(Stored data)
★ ★ ★ ★ ★ ★ ★

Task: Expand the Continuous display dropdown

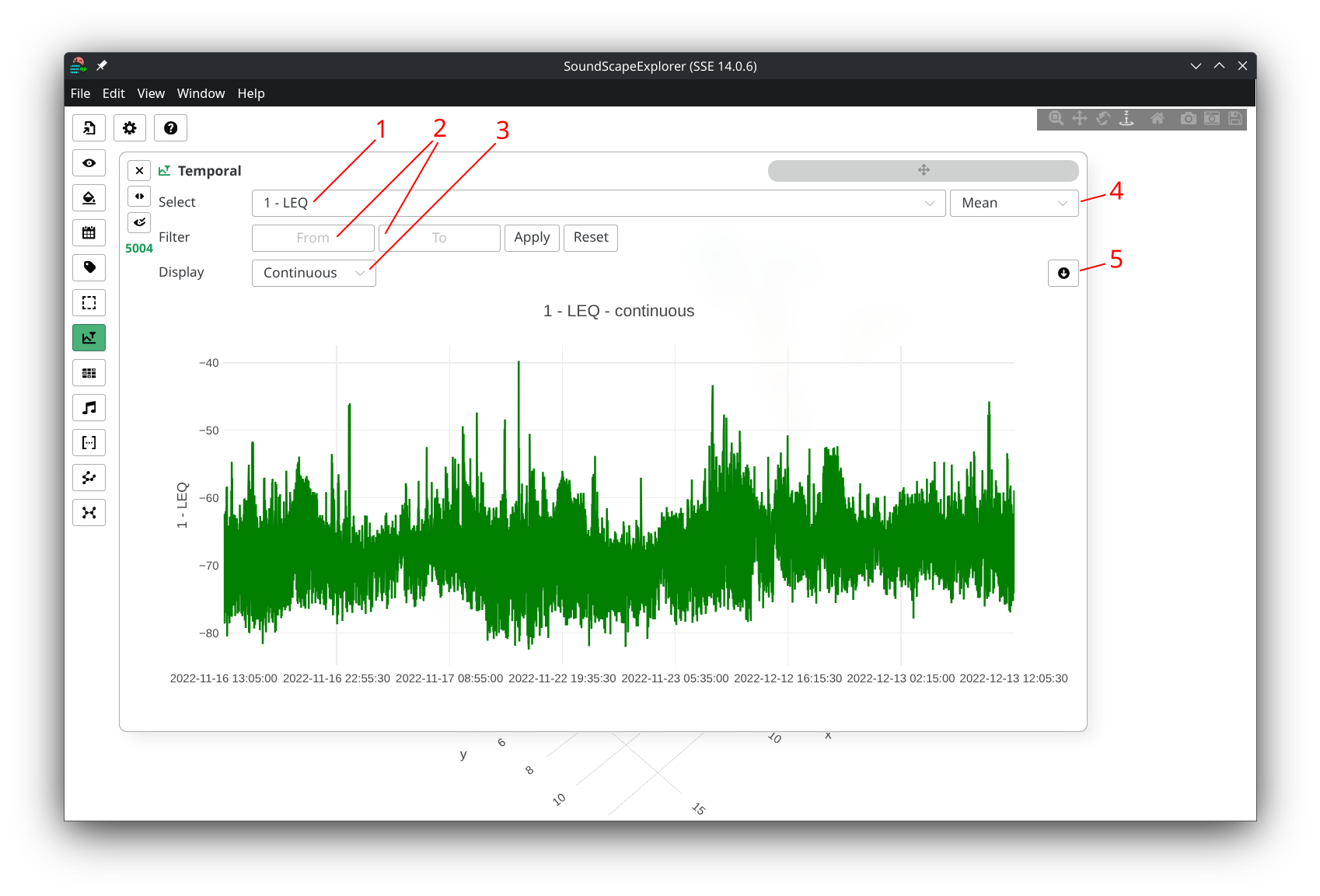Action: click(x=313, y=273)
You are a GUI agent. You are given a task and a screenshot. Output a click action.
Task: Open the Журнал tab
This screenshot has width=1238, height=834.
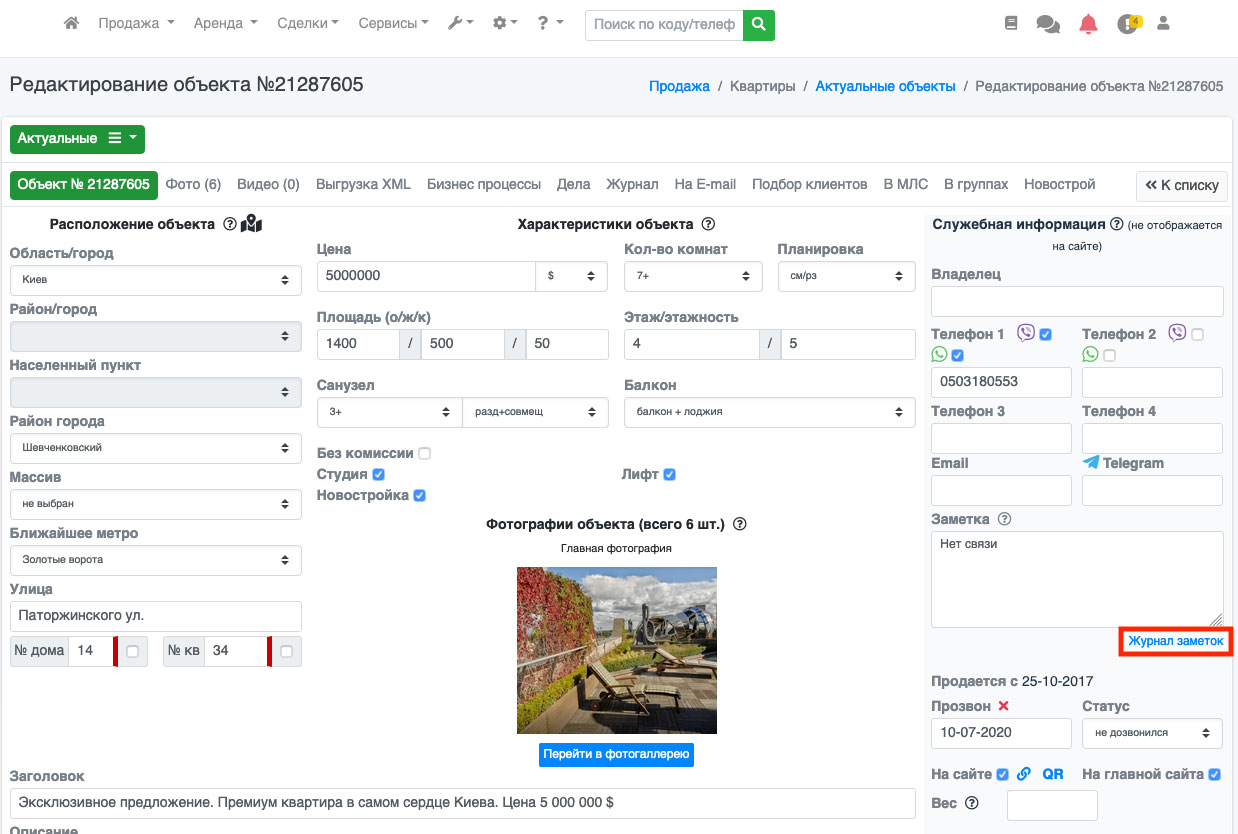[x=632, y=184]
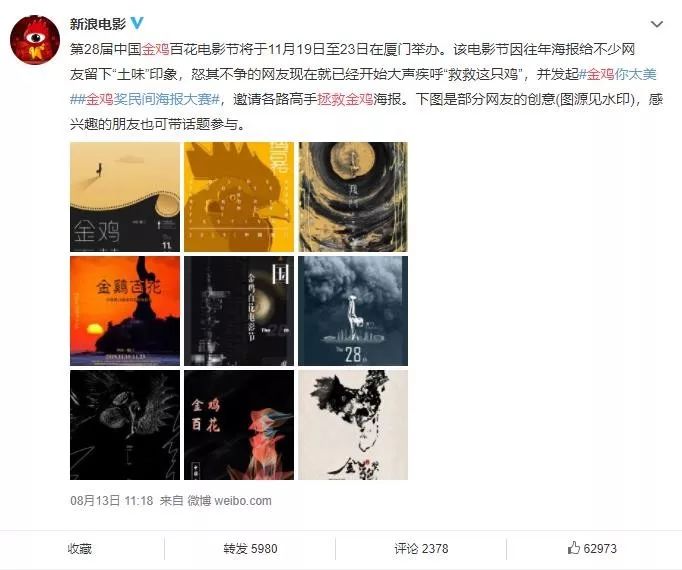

★ ★ ★ ★ ★ ★ ★

- **Work instructions**:
Return all the data exactly, and keep the pictures out.

- **Response**:
Task: Expand the Continuous display dropdown

Action: click(x=313, y=273)
You are a GUI agent. You are given a task and a screenshot. Output a click action.
Task: Open the Журнал tab
This screenshot has width=1238, height=834.
[x=632, y=184]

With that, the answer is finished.